Hoping for a window into their desires and their unmet needs, I asked questions that required some critical thinking and speculation. What would they like to see happen? How would they like Panama City to look like as we rebuild? What changes would they like to take place?
“It would be cool to get a rec center” was an almost unanimous response. Someplace for kids to play ball and go swimming. Another mall, but not like outdoor Pier Park. A traditional mall, so they can hang out with their friends in the air conditioning.
Only one youth responded that he “would like to see less pollution,” by which he really meant less debris. Less garbage. The piles along the roadside, by now completely soaked, baked in the sun, and mixed with organic material like leaves and branches, still line many of our streets. Entire apartment complexes lay empty and exposed, like someone started to peel off the wrappers of pieces of candy and then forgot about them. In 90 days, municipal services picked up 20 years’ worth of debris. Twenty years and yet, we are nowhere near finished.

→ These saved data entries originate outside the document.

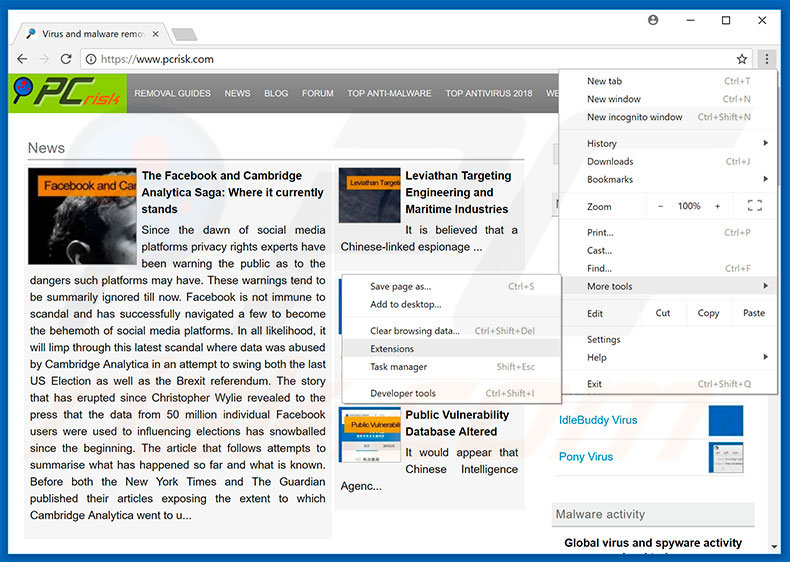
Task: Open the Pony Virus link
Action: pyautogui.click(x=586, y=457)
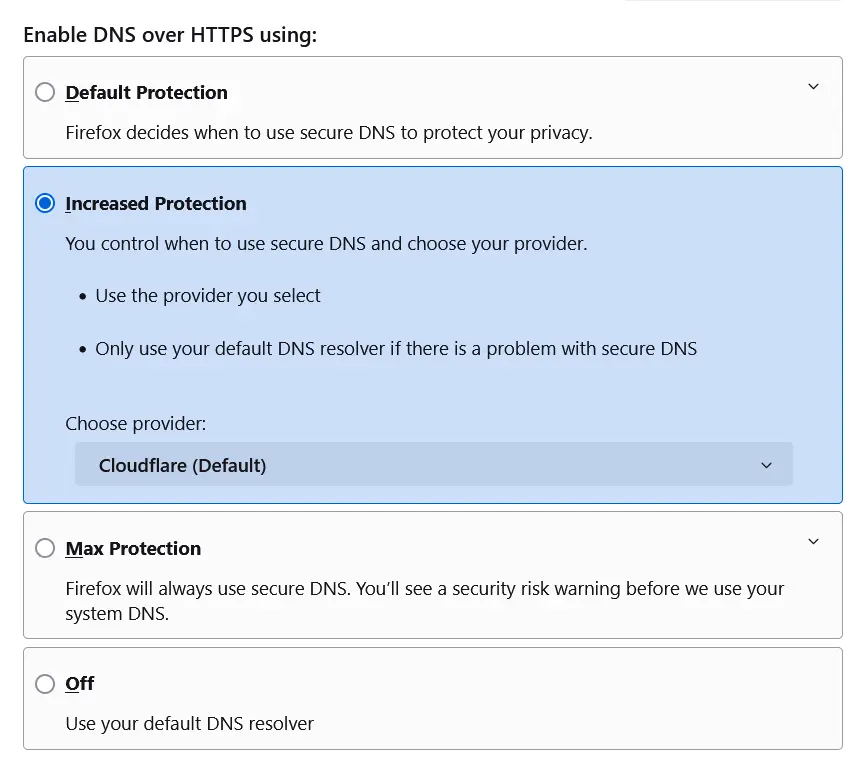
Task: Open the Cloudflare (Default) provider dropdown
Action: tap(433, 465)
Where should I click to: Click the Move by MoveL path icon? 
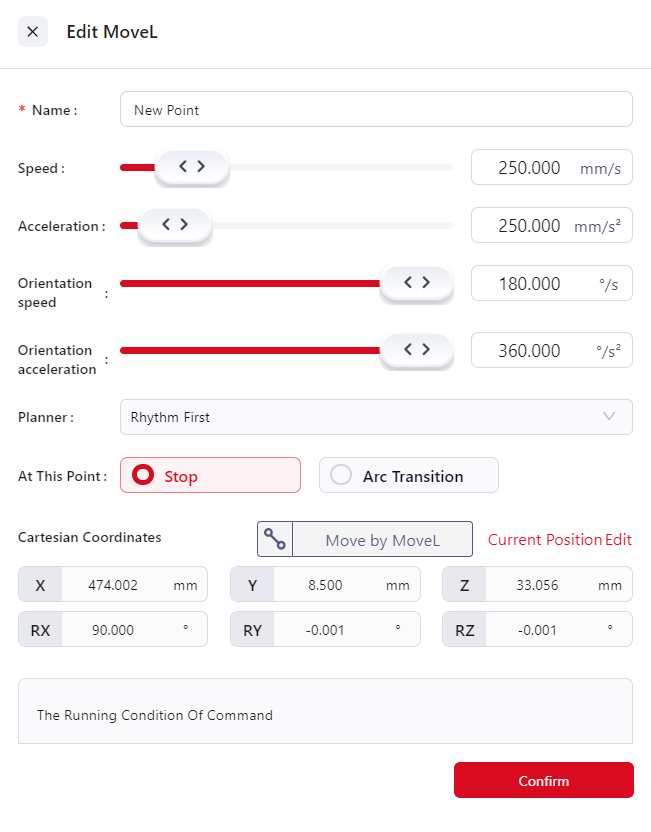coord(275,540)
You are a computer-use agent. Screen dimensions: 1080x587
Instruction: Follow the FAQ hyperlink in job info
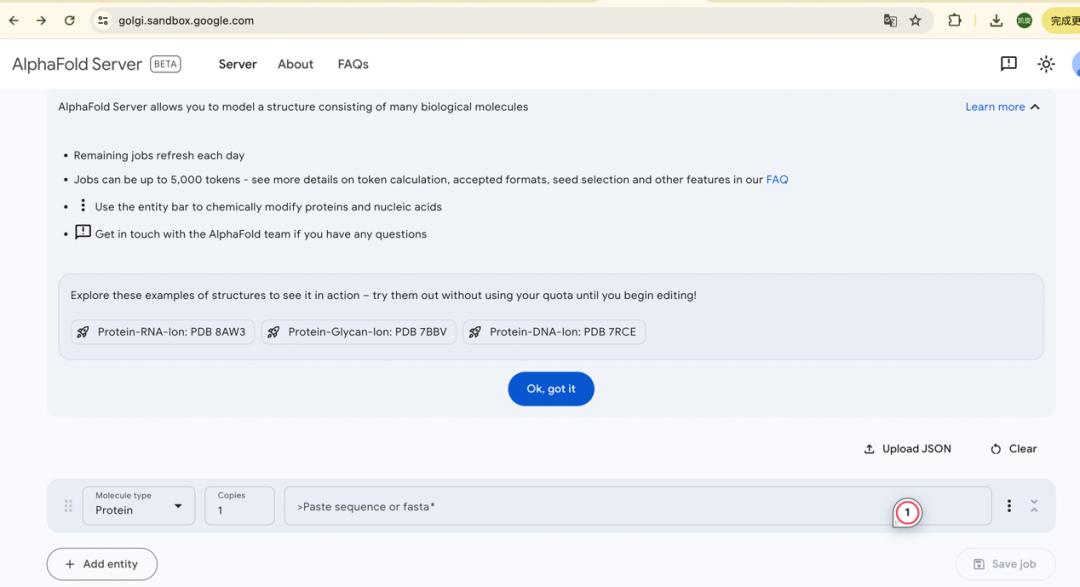777,180
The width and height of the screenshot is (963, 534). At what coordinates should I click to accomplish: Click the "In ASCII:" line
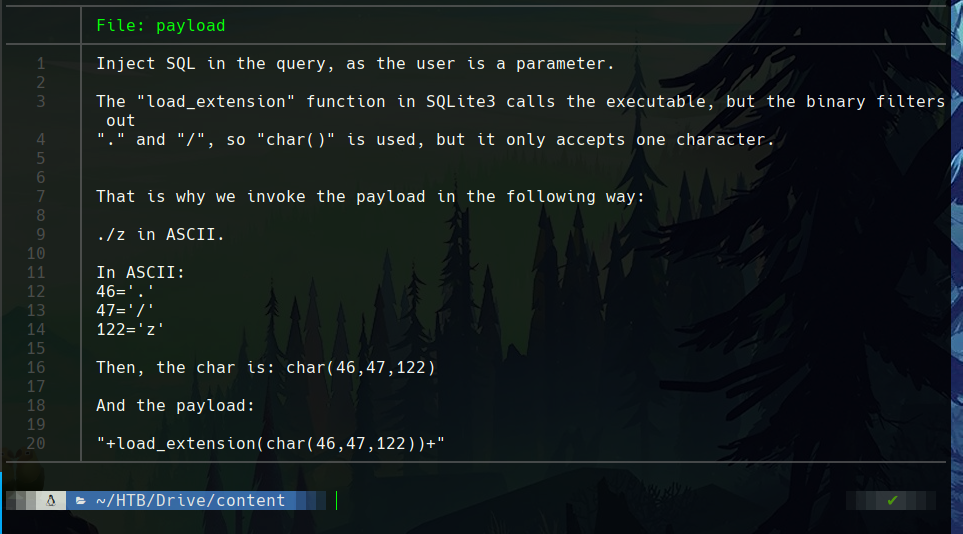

In our work we refer to an index that measures trauma in childhood called Adverse Childhood Experiences (ACEs). It is this background level of stress that, for adults, is acting the same way ACEs do. For children and young adults, it effectively is another ACE for them. Stress begets stress, and the psychological weariness we are collectively facing is amplifying the effects of everyday discomforts. Every nail in a tire, every traffic jam, every demolition crew leveling a historic building feels like another straw on the camel’s already herniated spine.
When I began to ponder the responses that my 10 kids gave me, I began to realize that they were not simply being apathetic teenagers. They were protecting themselves, and are still processing the impact of this catastrophic event. But because most of them have personal catastrophes to deal with, they are minimizing the ambient stress of living in what looks like a war-torn city.
One of the great joys and the great sorrows of my job is participating in their process of peeling back those layers of trauma and hurt. Helping them to acknowledge and learn to cope with their pain and discomfort through this unveiling.
In the years that will follow October 10th, 2018, I hope that the kids’ wishes for more recreation and more hangout spots comes true. To see Panama City flourish and be enriched with more egalitarian opportunities for fitness and culture, more places to strengthen our bodies and our minds, will be the healing balm that will make our fractured souls feel whole again.